Still, there were limits to Goldstein’s newfound nationalism. “I turned to Donna and said, ‘You’ve got to do something patriotic in church tomorrow: ‘America the Beautiful’ or ‘The Battle Hymn of the Republic.’”

“She proposed ‘God Bless America’—and I objected: ‘too over the top.’” Yes, teaming God and America in an American church may not be centrist.

Similarly, don’t expect Goldstein to start sporting a “Don’t tread on me!” tattoo.
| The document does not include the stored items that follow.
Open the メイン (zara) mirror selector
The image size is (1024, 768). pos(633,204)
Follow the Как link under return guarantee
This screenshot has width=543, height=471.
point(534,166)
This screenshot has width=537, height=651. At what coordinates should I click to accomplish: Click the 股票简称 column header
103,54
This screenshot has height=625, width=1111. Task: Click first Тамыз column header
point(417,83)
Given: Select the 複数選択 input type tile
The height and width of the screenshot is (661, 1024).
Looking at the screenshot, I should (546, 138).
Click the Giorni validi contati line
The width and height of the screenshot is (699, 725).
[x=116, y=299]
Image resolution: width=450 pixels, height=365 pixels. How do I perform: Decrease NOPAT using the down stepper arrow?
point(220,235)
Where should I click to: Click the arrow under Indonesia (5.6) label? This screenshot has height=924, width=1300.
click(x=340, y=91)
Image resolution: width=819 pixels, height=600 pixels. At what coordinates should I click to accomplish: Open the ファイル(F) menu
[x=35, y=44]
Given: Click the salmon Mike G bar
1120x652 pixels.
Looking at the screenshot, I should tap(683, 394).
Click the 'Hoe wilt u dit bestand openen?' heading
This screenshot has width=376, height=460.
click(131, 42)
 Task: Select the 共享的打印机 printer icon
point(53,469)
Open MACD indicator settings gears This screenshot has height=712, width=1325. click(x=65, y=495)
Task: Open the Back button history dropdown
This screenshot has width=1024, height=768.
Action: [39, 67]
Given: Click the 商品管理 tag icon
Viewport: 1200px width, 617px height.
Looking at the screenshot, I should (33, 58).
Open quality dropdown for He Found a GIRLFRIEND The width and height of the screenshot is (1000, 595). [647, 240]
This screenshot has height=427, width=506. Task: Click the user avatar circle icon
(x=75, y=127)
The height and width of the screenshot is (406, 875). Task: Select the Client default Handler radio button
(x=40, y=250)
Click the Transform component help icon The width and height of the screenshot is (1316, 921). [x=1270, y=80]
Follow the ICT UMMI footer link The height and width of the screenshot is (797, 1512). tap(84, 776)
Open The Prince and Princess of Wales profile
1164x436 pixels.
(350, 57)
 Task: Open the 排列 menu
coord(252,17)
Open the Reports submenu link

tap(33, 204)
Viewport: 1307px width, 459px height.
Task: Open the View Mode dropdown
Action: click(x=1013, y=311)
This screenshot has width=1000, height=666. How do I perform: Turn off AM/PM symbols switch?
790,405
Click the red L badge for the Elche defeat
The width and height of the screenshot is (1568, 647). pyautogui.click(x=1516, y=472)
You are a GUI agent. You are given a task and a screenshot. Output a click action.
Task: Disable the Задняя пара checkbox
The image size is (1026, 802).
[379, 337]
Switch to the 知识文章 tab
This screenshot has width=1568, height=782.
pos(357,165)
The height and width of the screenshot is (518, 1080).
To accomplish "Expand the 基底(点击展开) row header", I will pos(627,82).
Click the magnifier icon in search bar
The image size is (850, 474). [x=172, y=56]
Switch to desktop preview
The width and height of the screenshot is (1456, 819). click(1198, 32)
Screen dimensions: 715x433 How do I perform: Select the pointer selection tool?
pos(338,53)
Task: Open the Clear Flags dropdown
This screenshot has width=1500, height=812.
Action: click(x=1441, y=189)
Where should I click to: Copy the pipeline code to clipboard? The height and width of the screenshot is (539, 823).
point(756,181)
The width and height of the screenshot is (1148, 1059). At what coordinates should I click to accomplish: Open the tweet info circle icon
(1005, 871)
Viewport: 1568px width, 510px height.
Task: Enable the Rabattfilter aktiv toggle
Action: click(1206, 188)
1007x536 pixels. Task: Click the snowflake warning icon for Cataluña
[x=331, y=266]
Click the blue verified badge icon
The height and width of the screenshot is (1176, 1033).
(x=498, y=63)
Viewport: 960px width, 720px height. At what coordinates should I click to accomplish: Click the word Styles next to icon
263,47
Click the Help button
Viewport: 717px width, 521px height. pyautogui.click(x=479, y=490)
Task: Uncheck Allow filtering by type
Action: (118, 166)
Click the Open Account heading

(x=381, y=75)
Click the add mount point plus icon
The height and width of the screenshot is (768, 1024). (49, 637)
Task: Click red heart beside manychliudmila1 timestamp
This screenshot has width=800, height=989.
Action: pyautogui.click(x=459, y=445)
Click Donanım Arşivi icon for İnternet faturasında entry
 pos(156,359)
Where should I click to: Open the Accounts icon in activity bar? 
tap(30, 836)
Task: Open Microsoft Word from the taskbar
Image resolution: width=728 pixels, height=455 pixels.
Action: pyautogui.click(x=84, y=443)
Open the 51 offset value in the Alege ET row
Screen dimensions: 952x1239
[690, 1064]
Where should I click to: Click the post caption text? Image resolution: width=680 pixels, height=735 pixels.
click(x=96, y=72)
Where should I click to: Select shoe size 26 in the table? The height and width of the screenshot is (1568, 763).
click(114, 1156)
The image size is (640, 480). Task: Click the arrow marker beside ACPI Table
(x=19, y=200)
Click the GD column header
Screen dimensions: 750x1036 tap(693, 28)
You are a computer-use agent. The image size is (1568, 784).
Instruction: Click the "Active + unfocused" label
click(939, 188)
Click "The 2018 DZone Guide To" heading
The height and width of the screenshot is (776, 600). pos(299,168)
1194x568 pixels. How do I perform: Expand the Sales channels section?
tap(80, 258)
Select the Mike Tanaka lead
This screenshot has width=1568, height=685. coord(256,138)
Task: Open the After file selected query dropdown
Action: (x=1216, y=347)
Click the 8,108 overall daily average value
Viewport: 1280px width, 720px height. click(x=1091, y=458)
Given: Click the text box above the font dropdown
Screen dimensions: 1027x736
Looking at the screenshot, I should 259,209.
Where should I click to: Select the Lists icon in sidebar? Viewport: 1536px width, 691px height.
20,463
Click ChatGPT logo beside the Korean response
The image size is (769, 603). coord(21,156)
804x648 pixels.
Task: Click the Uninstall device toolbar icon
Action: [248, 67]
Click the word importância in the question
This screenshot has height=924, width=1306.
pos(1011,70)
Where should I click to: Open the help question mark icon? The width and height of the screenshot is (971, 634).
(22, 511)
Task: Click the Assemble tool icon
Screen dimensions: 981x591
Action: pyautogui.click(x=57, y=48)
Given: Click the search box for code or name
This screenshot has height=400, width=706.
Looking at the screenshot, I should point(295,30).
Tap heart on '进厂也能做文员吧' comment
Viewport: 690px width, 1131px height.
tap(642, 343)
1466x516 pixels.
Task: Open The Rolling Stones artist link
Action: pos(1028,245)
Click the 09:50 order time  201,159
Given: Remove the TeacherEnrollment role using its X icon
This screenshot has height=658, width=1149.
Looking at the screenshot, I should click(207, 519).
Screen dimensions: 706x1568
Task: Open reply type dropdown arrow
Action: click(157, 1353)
He makes clear that his patriotism is more evocative of Barry Obama than of Barry Goldwater.

“Since I’ve already confessed to a ton of emotions that would have embarrassed the hell out of me a month ago, I might as well crawl further out on my limb,” Goldstein states. “When Michelle Obama got into hot water before her husband’s nomination for saying that ‘for the first time in my adult life, I am proud of my country,’ I found myself agreeing, wondering: When had I last been proud of my country?”

“The answer, sad to say, was very rarely in my adult lifetime.” As you might guess, the epiphany of the chairman of the history department at the University of Hartford has not led him to embrace military recruiters or the Reserve Officers Training Corps.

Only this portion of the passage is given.